Back to French Quarter Fest Tour: Sites near the Stages

Sho Bar

228 Bourbon Street
New Orleans LA 70116
Location Status: Same structure, different use
Curated by
The Ponderosa Stomp Foundation

The Sho Bar opened in 1948, presenting burlesque acts such as Kitty West, who, as Evangeline the Oyster Girl, emerged from a giant oyster shell to jazz accompaniment and danced with a pearl the size of a volleyball. Blaze Starr, the “Queen of Burlesque,” performed here during her famous affair with Louisiana Governor Earl K. Long (Starr also claimed a dalliance with President Kennedy).

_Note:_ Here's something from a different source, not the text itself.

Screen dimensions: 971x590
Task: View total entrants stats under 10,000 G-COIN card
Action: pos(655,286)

The Sho Bar’s musical history is just as rich. In late 1953, bandleader Louis Prima took a residency here with singer Keely Smith, whom he’d recently married (she was 25; he was 43 and had three ex-wives). Prima, who’d been discovered on Bourbon Street twenty years earlier, was developing material for Smith in an effort to update his act. In 1954 they got a gig in Las Vegas where, with saxophonist and Bourbon Street veteran Sam Butera, they rose to national fame and helped define casino entertainment.

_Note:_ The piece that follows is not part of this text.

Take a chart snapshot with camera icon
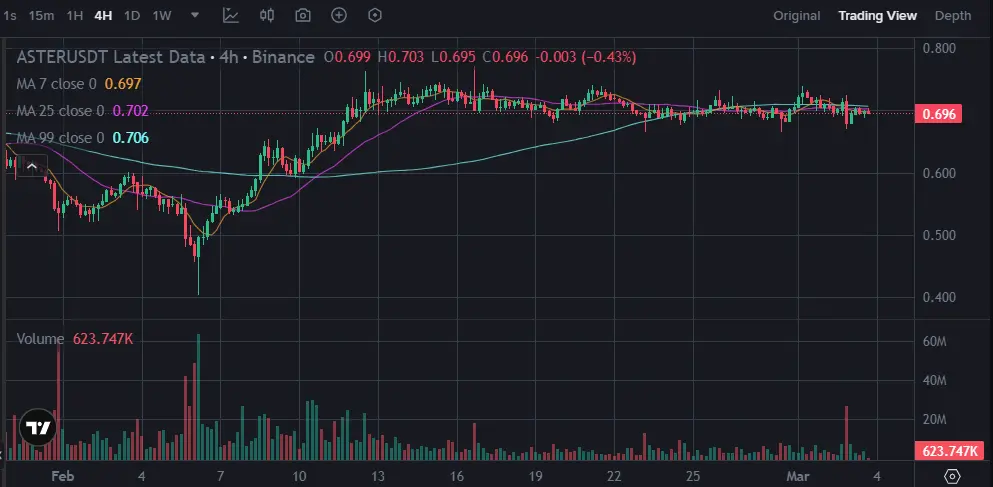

As bebop turned on New Orleans musicians in the 50s, artists such as Harold Battiste and Melvin Lastie used after-hours jam sessions at Sho Bar to stretch out musically. Author Charles Suhor noted that strip clubs became unlikely redoubts for modernists, where “heavily accented phrases and ‘weird’ harmonies became part of the decidedly countercultural, borderline verboten ambience.” Exotic dancers at the Sho Bar performed to the sounds of a modern jazz house band including the great Smokey Johnson on drums.

In the early 60s some of the city’s top R&B acts performed here, including Ernie K-Doe (“Mother in Law”), Danny White (“Kiss Tomorrow Goodbye”), and King Floyd (“Groove Me”). Their late-night sets didn’t end until the sun was up on Sunday mornings. The singer Joe August, known as Mr. Google Eyes or Mr. G, often hosted these shows—he’d become a Bourbon Street mainstay after cutting records as a youngster in the 1940s and 50s.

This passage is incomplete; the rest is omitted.